Part I begins with a brief look at the philosophy of backup and an explanation of why backup and recovery systems are so important. An "executive summary" chapter then covers the why, what, when, and how of backups and their storing, testing, and monitoring. The rest of Backup and Recovery has the details behind this, but the focus throughout remains on the underlying ideas.
Looking at open source tools, Part II begins with a chapter on standard tools such as cpio, tar, and dump. Individual specialists then present separate chapters on Amanda, Bacula, and PC Backup. These are clearly written and informative, but a downside is that there is no overview or comparison to help a prospective user choose between them.
A chapter "Open-Source Near-CDP" has a dozen pages on rsync and also covers rsnapshot and rdiff-backup.

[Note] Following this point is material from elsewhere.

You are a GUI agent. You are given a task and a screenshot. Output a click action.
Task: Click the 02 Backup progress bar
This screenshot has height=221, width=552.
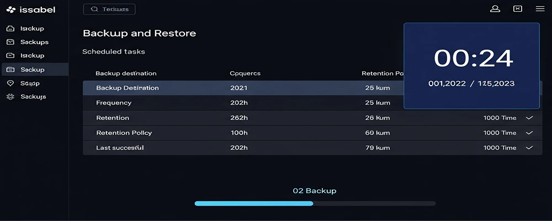[x=315, y=203]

This includes an explanation of how hard links work and also looks at special issues and possible gotchas: mail stores and databases, large filesystems and memory use. One omission is any treatment of ssh forced commands, which find a natural use in automated rsync backups.

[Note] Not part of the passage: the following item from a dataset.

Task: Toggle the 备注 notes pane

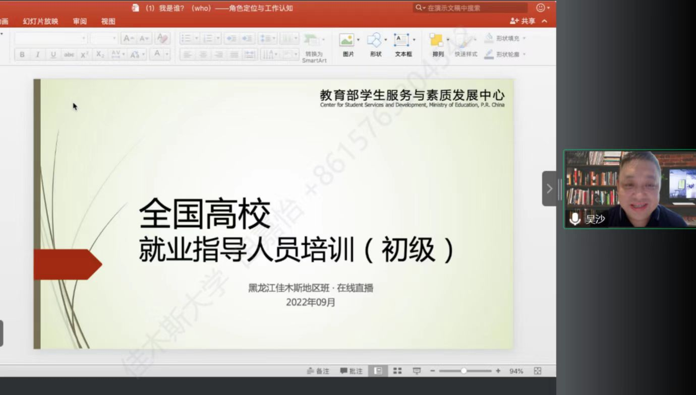Action: click(318, 371)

Part III has two chapters. A long chapter on commercial utilities doesn't discuss specific utilities or systems. Rather, it considers possible extreme demands — huge datasets, "aggressive" requirements — and gives an overview of some of the features offered by higher-end systems, such LAN-Free Backup, Continuous Data Protection, archives and Hierarchical Storage Management. It ends with an overview of features to consider in evaluating solutions.
A chapter on hardware takes a similar approach, again proceeding without mentioning any specific products. It surveys the different kinds of tape drives and the options for midrange tape types. It describes the different kinds of optical recording methods. It explores the variety of possibilities for disk targets. And it evaluates the possibilities, advantages and disadvantages of virtual tape libraries.

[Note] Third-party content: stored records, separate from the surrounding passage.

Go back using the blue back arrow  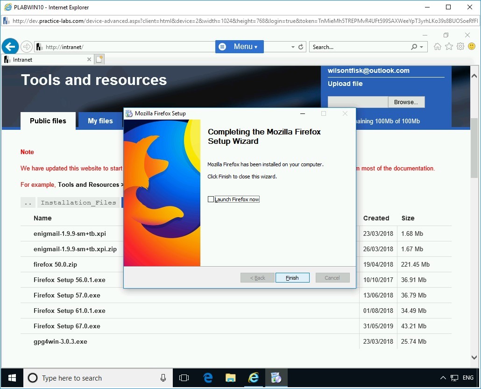pyautogui.click(x=10, y=46)
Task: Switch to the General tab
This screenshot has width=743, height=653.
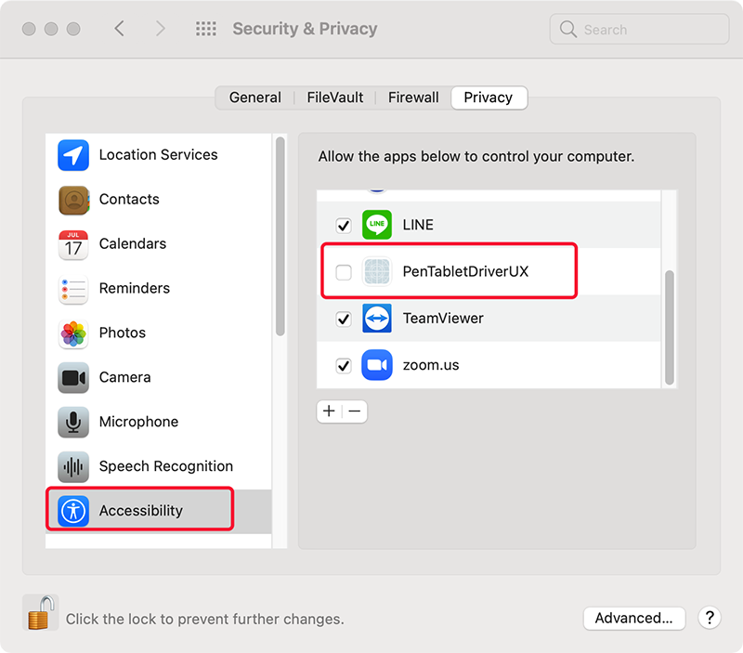Action: (x=254, y=98)
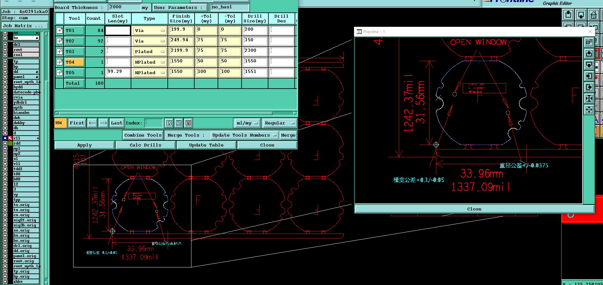
Task: Click the light bulb icon next to Index
Action: click(x=169, y=123)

Part IV covers bare-metal recovery, with separate chapters on Solaris, Linux and Windows, HP-UX, AIX, and Mac OS X, by different authors. Here only the Linux/Windows chapter was relevant to me: I found it useful, thought it is brief and more like a "howto" in its approach than most of the material in Backup and Recovery.
Part V deals with databases. An introductory chapter covers general issues with backing up databases, then there are separate chapters by specialists on Oracle, Sybase, DB2, SQL Server, Exchange, PostgreSQL, and MySQL. These chapters are pitched at system administrators who aren't specialist database administrators, and I found they improved my understanding of databases quite generally.
Part VI has two miscellaneous chapters. I skipped the chapter on VMware — a general chapter on virtual servers would have been more interesting. The final chapter places backups in their broader context, considering broader data protection issues, the differences between backups and archives, and planning for disaster recovery.
There's an immense amount in Backup and Recovery, which has seven hundred pages of text and no redundancy or padding. While some of it is specialised, a focus on underlying ideas and methodologies rather than "how to" instructions means that much of it will appeal to a broad audience. Pretty much every system administrator will find good value in it: even if someone else is responsible for backing up their systems, there are many ways in which an understanding of backups is still important.